[Short problem] Express as a JSON list of strings everything from the line containing "The width and" down through the end of the listing, with one string per line, blank lines skipped, and the pictures left out.

== Provided data

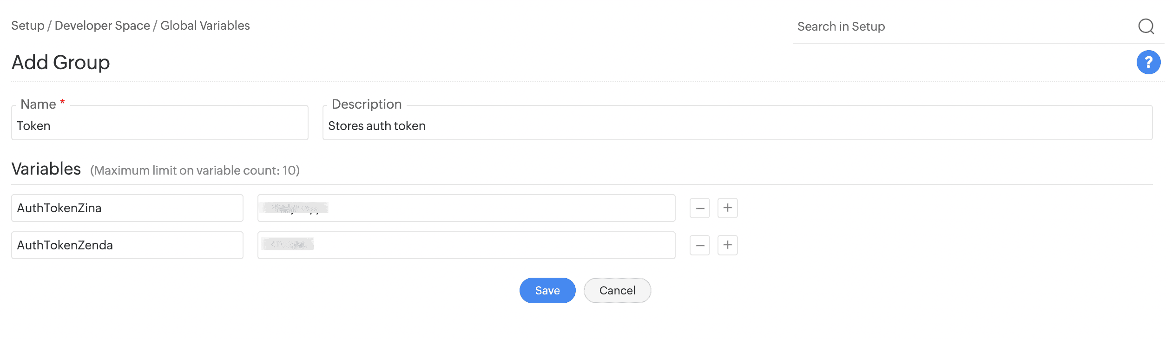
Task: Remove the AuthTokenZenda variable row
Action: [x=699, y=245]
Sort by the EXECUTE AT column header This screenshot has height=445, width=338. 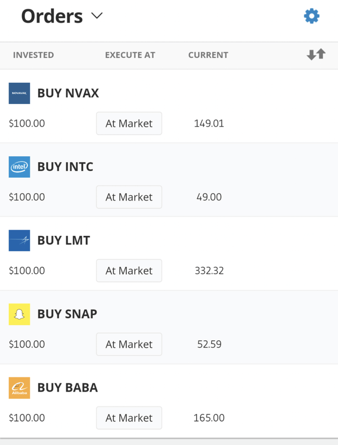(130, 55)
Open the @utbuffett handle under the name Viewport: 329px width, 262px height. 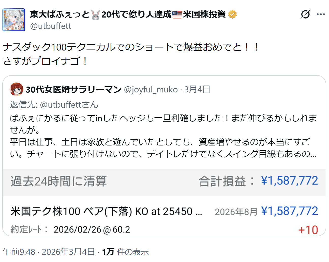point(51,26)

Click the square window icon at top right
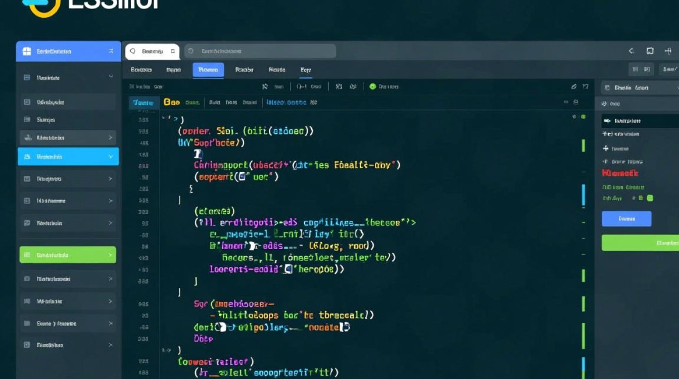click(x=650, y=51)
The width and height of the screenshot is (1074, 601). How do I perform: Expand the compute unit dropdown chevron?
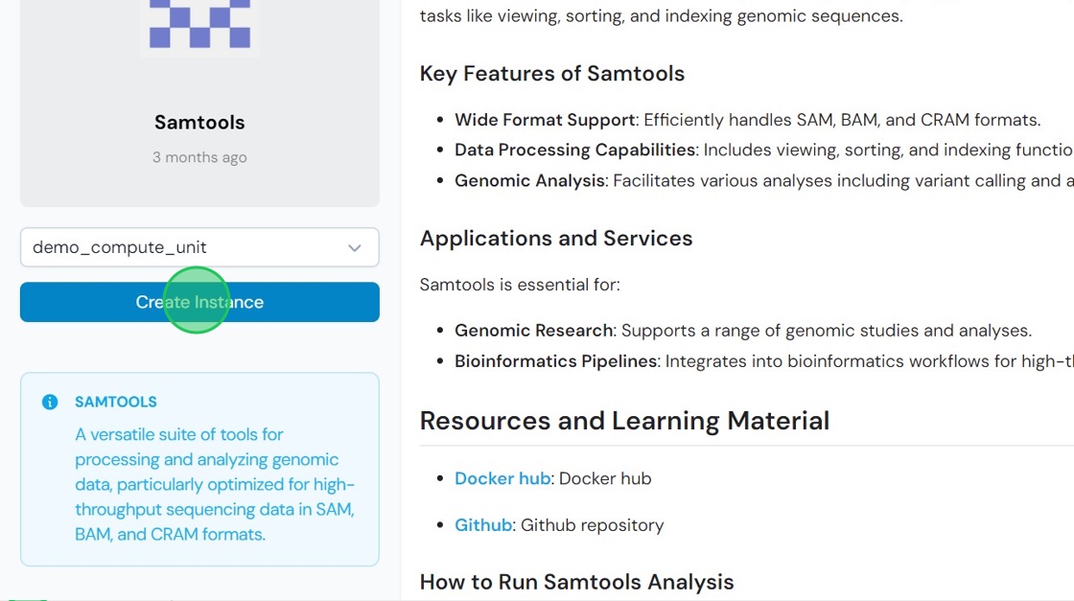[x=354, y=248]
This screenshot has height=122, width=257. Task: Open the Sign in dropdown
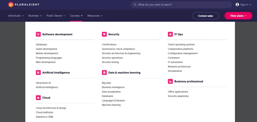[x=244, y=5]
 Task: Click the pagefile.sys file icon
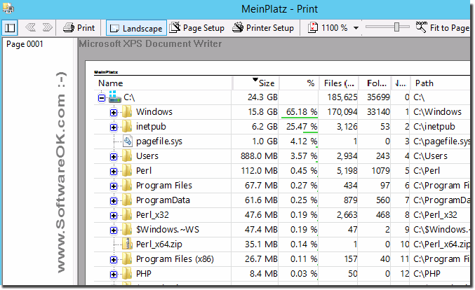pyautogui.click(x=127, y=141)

====

[The response]
[
  "The width and height of the screenshot is (1074, 601). How do I perform: Expand the compute unit dropdown chevron?",
  "[x=354, y=248]",
  "This screenshot has height=122, width=257. Task: Open the Sign in dropdown",
  "[x=244, y=5]",
  " Task: Click the pagefile.sys file icon",
  "pyautogui.click(x=127, y=141)"
]